##### DATA FOR ANALYSIS

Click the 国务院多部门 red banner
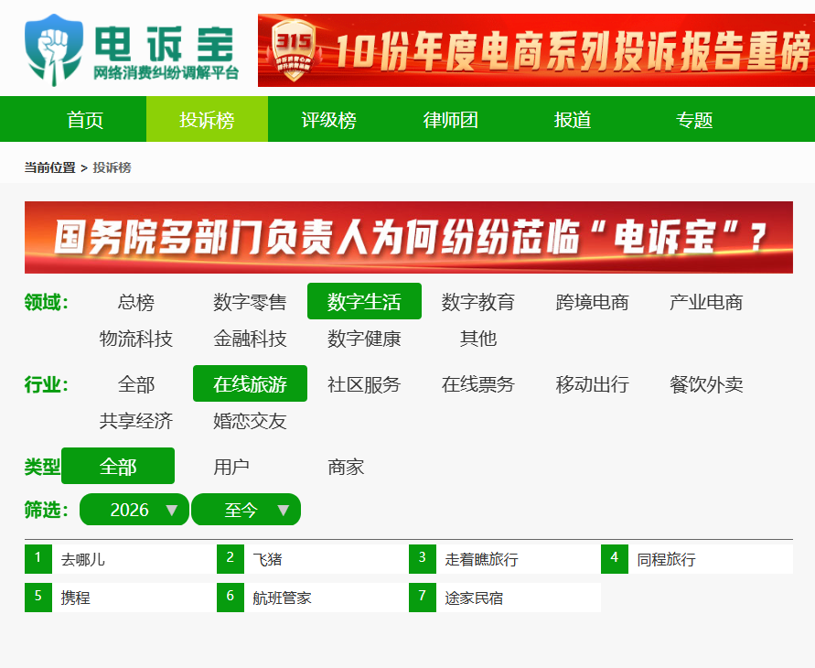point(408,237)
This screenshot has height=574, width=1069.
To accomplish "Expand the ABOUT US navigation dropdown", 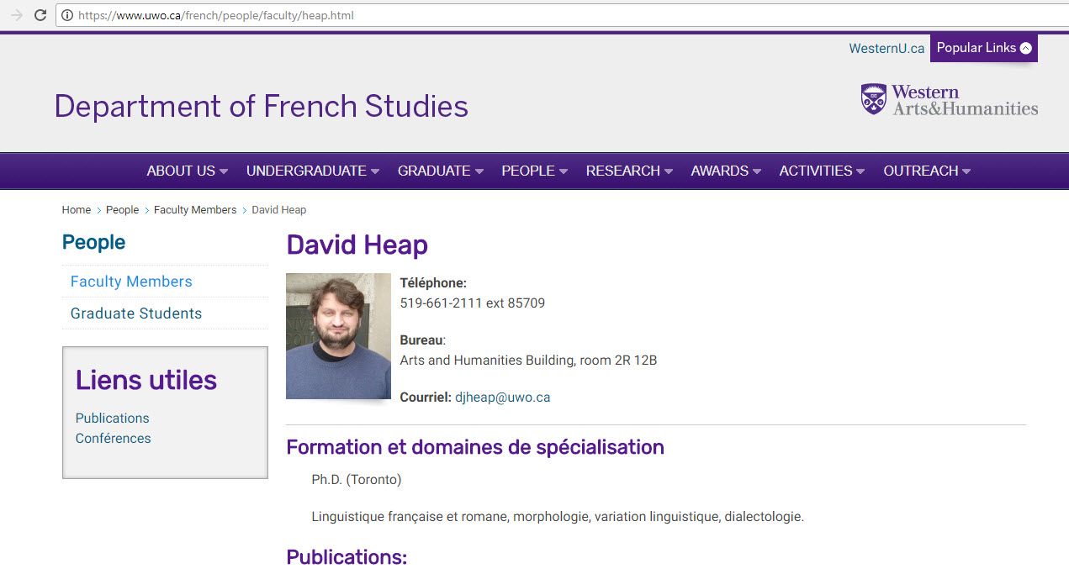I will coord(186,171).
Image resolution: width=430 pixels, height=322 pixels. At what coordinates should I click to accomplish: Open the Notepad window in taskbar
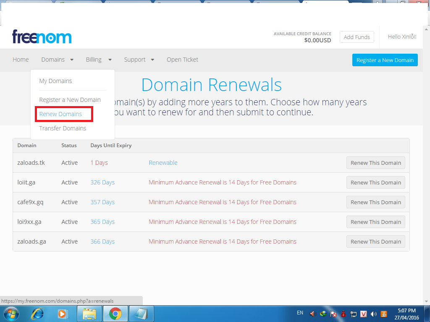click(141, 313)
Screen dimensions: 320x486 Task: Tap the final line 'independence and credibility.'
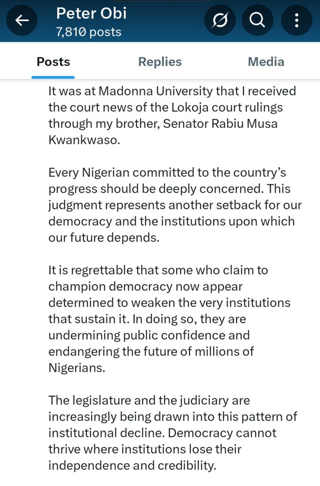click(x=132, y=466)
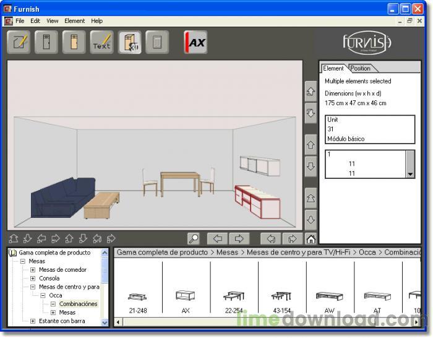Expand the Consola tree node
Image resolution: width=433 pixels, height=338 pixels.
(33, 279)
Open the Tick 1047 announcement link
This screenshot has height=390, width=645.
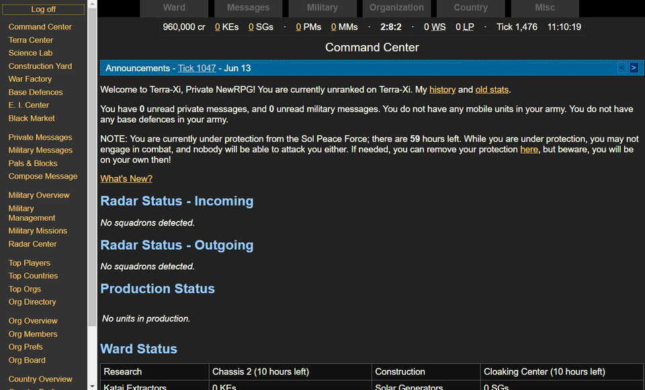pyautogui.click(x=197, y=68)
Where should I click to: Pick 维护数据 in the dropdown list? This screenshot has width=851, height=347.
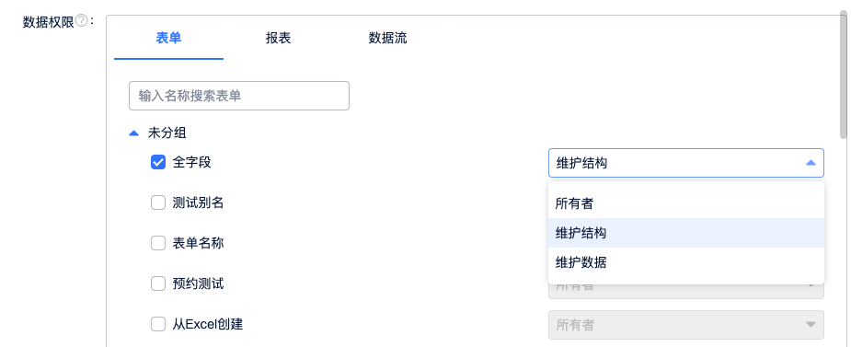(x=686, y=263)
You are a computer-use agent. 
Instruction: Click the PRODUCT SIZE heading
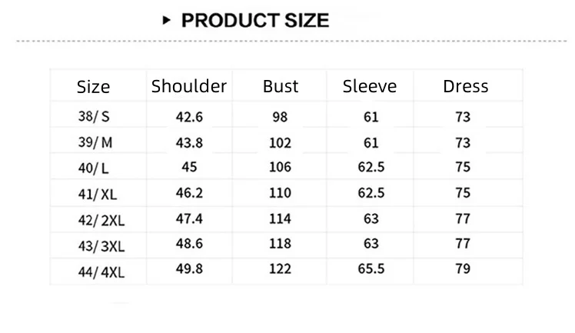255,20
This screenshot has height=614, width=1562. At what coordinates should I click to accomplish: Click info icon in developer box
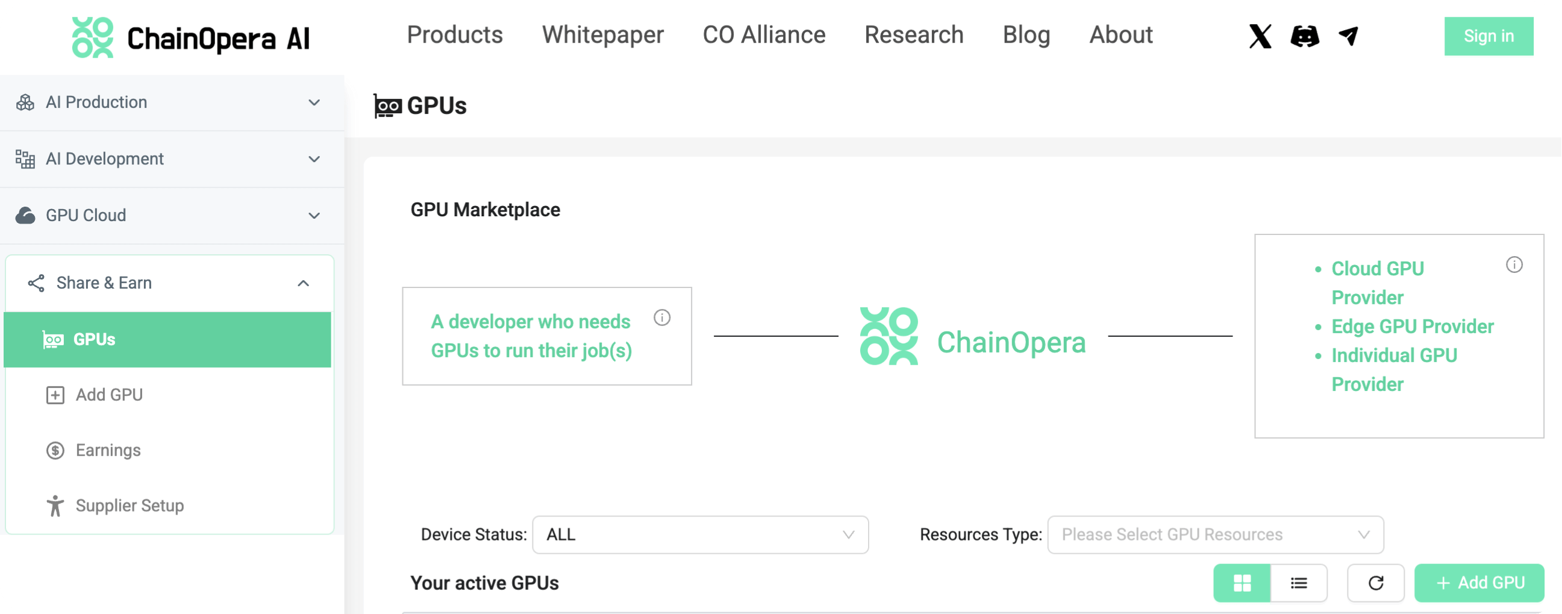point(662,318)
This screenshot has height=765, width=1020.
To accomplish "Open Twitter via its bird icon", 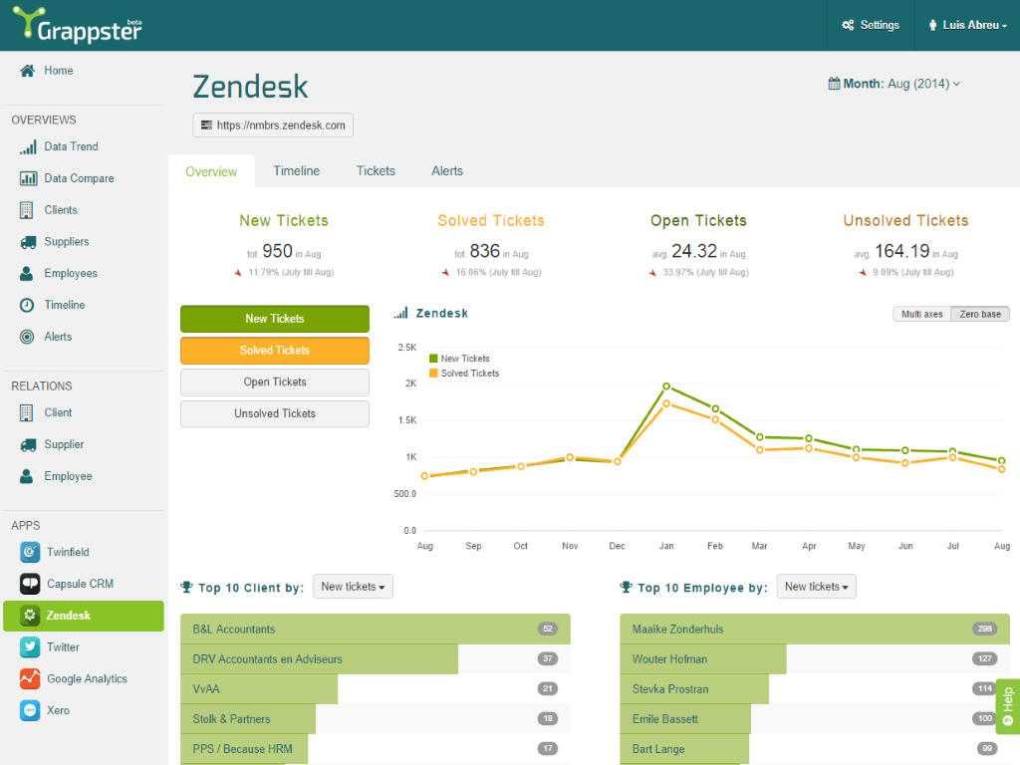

##########
##### DATA FOR ANALYSIS

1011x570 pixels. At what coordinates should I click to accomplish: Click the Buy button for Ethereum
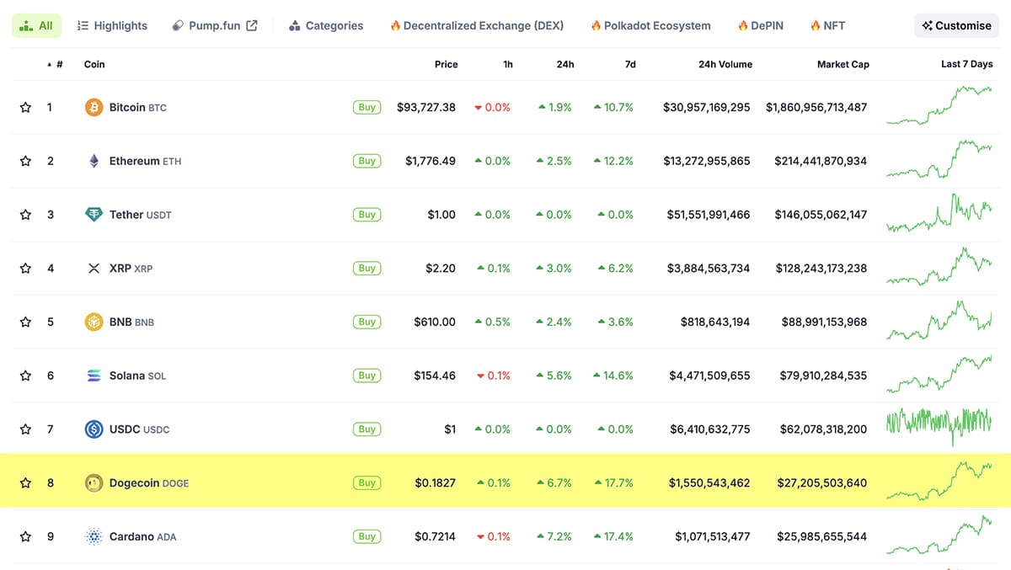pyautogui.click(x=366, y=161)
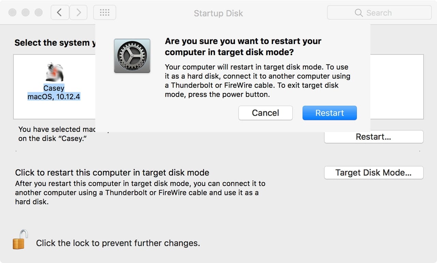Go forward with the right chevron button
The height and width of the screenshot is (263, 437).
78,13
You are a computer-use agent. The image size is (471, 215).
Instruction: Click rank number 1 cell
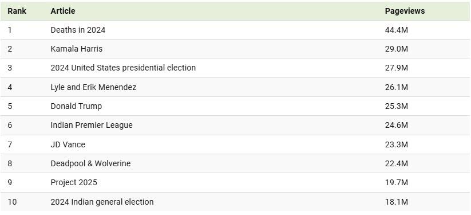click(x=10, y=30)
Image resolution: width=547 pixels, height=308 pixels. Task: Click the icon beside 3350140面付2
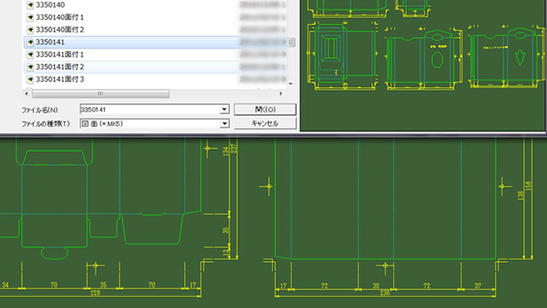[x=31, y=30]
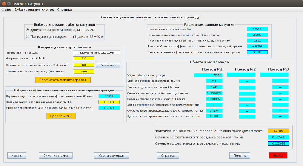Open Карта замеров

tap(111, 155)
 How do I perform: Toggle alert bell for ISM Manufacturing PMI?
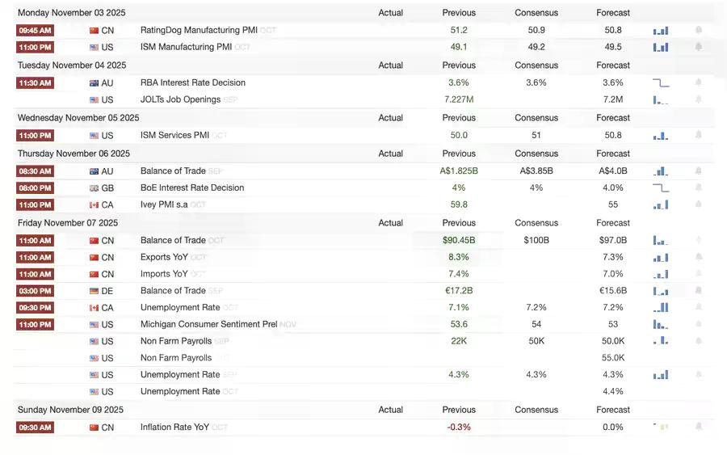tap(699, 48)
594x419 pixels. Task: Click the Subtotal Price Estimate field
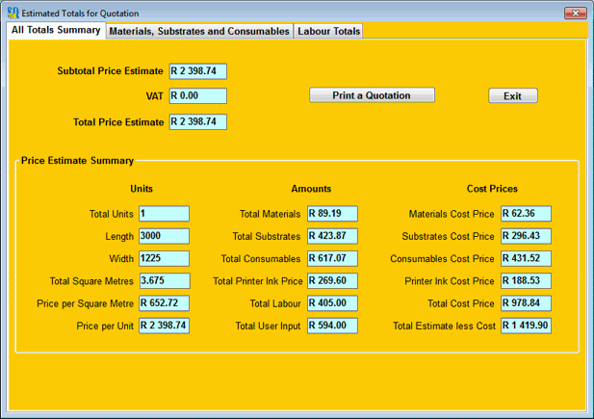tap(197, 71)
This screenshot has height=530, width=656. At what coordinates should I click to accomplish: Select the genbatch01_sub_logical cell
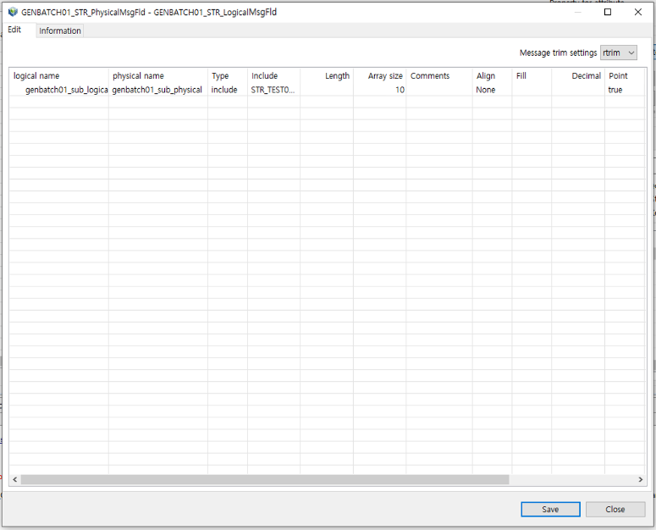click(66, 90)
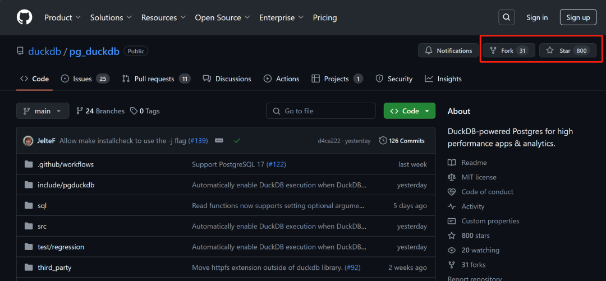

##########
##### DATA FOR ANALYSIS

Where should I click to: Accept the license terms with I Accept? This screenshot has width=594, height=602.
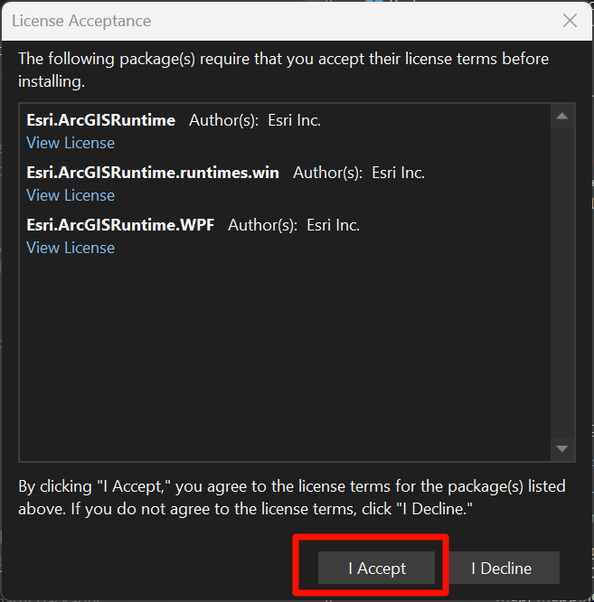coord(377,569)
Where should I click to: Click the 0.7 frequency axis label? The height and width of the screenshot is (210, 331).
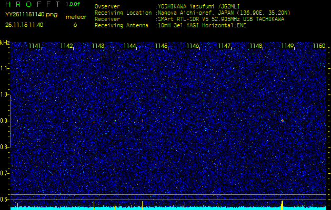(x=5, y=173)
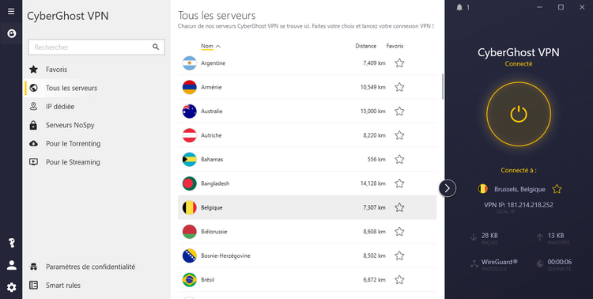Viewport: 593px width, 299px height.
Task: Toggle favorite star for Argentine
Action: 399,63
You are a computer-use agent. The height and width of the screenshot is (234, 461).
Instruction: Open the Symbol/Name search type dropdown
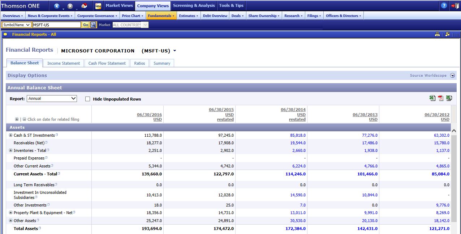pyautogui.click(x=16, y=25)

##########

In the entries above, count each line with "computer"; reply with the total only.

3